◆ **EXERCISE GOAL**: Reproduce the article on rock falls along the Aburi-Ayi Mensah road, everything from "He also said" down to "and potential landslide.", and change "vegetation" to "undergrowth".

◆ **SOURCE DOCUMENT**:
THE Ghana Institution of Geoscientists (GhIG) says the design and construction of the Aburi-Ayi Mensah dual carriage road was deficient in the application of geodynamics to the rock formation in the area leading to persistent falling of huge rocks after any heavy downpour.
The institution indicated that the toe of the hills (with rocks steeply dipping towards section of the road) was in direct contact with the road without any safety buffer.
Briefing the parliamentary press corps, Mr Crisler Akwei Ankrah, General Secretary of GhIG, said the road should not have been constructed facing the dip direction of the rocks, but rather on the other side of the hill.
“Besides, these high walls which are in close proximity to the road were not benched, so that the beams created due to the multiple bending would act as safety bays for any rock fall,” he said.
Mr Ankrah said another issue which might have aggravated the situation was the uncontrolled construction of buildings and access roads on top of the heavily fractured hill which led to slope failures facilitating the movement of rocks down the slope.
He also said clearing the vegetation for farming along the slope was another contributory factor which exposed the rock surface to water seepage into the fractures together with surface run-off leading to rock fall, slope failures and potential landslide.
Mr Ankrah said authorities must also ensure that mining of dimension stones for building purposes along the range which could also lead to disturbances in the structure of the rock’s unit, affects the slope stability leading to the rock falls, adding that illegal quarry activities was also weakening the stability of the rocks.

◆ **Records for locating described items**:

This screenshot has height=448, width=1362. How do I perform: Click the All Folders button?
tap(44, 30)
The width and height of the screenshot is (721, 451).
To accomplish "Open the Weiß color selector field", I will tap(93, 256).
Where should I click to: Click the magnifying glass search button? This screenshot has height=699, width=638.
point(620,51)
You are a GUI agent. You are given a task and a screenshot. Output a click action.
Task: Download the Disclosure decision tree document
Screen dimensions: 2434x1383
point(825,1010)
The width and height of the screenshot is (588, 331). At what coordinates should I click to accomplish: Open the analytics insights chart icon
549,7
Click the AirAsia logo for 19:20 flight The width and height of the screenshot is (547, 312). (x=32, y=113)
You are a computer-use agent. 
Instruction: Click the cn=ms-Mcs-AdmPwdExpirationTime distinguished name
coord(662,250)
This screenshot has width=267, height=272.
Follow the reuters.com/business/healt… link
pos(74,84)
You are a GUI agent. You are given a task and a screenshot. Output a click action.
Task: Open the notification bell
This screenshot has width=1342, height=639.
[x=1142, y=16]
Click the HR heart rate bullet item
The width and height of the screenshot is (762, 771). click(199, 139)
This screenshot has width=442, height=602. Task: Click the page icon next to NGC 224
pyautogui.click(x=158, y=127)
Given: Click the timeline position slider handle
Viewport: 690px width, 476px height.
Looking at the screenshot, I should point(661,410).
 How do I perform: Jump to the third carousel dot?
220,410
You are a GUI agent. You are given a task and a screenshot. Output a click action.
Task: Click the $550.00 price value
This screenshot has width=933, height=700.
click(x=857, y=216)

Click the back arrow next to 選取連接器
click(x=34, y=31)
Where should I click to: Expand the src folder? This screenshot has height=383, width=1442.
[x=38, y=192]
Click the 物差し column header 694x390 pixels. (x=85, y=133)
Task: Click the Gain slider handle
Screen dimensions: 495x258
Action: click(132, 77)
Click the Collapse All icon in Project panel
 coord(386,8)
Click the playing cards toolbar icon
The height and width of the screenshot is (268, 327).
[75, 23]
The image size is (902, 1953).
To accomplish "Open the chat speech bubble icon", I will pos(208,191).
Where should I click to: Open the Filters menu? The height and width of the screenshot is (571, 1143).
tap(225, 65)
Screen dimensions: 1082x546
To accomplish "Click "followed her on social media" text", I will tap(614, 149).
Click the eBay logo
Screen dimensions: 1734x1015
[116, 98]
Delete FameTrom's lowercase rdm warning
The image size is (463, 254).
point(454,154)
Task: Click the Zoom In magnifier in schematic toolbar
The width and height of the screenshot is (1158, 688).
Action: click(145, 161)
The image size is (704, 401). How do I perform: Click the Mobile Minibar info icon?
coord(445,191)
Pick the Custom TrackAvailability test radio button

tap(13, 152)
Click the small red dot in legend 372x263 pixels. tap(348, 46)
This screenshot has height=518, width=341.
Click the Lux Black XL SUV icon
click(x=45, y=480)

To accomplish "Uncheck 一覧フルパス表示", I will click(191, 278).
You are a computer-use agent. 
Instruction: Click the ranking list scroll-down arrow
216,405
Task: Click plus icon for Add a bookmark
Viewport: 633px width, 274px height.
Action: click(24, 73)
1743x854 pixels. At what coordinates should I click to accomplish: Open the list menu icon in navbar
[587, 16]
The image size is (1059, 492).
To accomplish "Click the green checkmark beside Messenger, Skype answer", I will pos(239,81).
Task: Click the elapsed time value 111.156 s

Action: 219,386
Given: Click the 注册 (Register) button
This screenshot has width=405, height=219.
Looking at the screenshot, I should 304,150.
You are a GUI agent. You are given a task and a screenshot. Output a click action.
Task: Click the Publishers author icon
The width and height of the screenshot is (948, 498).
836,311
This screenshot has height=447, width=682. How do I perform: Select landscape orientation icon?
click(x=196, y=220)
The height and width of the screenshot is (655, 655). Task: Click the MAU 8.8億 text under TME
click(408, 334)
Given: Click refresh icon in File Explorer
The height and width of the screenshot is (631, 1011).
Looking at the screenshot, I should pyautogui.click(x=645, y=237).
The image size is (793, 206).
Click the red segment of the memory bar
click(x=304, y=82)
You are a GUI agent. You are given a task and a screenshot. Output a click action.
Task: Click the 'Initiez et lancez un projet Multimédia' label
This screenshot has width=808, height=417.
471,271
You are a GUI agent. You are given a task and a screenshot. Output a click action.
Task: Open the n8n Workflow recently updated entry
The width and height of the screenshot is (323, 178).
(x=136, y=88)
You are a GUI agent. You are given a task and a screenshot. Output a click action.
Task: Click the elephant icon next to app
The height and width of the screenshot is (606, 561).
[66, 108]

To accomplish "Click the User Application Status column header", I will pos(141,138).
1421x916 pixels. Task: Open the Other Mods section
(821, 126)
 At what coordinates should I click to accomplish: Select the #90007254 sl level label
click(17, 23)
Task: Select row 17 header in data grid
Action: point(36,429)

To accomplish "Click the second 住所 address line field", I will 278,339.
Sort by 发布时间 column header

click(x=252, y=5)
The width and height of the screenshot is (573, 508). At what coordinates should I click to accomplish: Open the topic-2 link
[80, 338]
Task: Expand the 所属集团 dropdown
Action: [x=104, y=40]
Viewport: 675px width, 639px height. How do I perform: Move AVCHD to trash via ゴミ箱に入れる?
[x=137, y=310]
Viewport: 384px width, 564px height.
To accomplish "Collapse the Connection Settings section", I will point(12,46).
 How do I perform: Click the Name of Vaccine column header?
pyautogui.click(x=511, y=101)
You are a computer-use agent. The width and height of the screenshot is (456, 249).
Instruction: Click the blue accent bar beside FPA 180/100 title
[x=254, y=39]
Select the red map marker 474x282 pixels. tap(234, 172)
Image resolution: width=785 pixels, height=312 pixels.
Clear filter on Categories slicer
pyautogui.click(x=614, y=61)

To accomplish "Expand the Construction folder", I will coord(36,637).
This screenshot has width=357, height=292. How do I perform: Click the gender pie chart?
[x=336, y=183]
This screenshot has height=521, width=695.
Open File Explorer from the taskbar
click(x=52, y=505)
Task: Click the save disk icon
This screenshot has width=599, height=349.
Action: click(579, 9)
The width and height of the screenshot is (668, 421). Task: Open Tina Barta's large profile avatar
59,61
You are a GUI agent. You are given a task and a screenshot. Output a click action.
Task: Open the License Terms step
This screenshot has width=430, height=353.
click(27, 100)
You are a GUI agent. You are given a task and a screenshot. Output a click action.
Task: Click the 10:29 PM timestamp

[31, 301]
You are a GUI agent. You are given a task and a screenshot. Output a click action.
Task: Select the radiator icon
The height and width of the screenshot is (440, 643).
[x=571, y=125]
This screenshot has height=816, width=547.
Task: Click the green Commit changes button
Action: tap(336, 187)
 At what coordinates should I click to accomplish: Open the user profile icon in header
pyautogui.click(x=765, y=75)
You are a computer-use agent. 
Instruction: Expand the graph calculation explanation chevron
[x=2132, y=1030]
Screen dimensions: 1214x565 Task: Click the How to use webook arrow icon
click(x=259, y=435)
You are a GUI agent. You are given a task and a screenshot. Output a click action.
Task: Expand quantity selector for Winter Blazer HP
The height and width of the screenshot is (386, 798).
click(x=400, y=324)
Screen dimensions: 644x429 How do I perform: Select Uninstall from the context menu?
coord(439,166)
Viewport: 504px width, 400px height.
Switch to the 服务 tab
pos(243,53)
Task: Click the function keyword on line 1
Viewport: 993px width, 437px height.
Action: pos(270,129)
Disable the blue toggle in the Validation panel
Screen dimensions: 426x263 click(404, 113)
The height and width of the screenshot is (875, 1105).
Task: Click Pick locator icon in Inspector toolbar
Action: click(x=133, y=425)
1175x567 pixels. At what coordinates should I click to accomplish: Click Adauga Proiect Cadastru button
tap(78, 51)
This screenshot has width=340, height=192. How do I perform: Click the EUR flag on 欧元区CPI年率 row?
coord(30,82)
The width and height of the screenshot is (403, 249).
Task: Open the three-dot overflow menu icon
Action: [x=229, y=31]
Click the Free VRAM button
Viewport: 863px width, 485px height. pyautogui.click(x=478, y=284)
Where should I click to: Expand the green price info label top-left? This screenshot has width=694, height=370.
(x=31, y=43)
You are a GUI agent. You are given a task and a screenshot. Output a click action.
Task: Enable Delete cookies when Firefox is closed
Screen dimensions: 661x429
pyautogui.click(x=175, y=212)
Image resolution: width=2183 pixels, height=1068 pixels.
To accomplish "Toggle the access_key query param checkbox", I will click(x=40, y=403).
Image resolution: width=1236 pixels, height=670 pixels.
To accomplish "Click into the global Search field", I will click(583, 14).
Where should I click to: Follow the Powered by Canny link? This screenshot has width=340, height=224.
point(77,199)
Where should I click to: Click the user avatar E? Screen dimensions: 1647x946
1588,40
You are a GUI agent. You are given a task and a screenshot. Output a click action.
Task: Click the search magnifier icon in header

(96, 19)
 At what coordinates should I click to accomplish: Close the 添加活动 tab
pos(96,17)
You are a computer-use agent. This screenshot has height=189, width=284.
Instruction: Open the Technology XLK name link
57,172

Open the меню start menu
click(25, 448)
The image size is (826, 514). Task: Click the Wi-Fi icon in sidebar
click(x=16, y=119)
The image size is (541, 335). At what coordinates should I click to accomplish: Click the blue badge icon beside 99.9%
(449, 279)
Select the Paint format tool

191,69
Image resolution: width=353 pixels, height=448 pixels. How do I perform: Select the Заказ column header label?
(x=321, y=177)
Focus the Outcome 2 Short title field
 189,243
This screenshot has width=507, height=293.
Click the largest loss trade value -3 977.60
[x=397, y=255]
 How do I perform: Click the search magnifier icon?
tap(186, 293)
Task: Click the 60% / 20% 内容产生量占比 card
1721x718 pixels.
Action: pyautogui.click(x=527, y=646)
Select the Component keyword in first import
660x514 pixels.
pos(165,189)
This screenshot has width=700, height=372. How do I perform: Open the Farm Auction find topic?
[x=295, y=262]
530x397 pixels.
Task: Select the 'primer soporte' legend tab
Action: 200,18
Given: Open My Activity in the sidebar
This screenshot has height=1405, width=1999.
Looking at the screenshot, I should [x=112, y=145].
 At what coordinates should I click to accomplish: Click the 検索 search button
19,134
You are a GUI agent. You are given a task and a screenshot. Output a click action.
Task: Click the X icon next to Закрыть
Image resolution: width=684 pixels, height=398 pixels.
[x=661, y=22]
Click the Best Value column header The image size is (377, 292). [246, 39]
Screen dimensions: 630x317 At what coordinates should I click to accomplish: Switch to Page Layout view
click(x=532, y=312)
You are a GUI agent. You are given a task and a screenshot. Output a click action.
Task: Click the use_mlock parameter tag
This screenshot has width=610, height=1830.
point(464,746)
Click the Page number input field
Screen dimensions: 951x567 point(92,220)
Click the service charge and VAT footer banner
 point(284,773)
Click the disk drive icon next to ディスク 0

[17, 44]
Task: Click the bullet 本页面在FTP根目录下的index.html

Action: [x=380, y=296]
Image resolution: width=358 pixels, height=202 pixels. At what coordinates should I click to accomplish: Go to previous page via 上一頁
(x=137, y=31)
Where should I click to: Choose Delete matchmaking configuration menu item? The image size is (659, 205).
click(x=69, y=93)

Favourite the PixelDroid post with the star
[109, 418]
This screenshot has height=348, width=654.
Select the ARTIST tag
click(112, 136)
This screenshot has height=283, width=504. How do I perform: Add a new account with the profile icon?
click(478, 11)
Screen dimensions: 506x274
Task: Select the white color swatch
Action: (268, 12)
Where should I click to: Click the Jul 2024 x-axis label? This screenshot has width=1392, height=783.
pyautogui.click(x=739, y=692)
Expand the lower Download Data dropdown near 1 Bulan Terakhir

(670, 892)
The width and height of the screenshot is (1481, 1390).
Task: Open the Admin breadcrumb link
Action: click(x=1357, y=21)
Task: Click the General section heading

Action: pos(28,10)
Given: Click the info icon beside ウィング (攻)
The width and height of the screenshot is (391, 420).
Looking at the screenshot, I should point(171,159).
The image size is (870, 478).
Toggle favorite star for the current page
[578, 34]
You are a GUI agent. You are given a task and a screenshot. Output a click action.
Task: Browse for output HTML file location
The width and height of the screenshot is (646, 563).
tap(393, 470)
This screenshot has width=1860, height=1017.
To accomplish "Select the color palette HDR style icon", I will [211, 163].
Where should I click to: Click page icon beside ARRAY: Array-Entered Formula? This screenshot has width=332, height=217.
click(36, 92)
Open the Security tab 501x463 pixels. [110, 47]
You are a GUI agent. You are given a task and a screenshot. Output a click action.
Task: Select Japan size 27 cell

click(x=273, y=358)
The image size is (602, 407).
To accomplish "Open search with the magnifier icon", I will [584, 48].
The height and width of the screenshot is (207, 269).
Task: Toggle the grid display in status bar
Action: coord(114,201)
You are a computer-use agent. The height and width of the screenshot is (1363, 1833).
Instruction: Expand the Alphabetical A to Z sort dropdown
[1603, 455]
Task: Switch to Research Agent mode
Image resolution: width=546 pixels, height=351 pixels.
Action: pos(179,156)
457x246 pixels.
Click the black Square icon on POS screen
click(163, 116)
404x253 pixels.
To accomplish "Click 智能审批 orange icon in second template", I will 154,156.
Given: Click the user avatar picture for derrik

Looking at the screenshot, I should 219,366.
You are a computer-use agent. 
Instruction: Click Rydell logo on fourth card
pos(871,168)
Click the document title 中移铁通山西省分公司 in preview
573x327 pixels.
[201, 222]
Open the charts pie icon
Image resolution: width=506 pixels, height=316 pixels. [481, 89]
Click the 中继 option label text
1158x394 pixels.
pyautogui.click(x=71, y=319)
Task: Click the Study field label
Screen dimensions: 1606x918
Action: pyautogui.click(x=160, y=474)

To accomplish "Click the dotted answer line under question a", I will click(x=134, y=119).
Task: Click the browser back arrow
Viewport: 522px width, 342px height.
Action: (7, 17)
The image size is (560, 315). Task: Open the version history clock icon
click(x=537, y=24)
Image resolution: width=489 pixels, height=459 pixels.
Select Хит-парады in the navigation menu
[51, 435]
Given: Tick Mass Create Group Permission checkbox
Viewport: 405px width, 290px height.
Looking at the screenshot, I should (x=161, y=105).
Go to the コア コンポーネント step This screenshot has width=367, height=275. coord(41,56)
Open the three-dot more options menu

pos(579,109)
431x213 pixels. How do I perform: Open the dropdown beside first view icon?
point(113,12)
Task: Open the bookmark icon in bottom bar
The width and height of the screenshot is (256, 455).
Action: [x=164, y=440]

◆ **REPLY TO THE TASK**:
He also said clearing the undergrowth for farming along the slope was another contributory factor which exposed the rock surface to water seepage into the fractures together with surface run-off leading to rock fall, slope failures and potential landslide.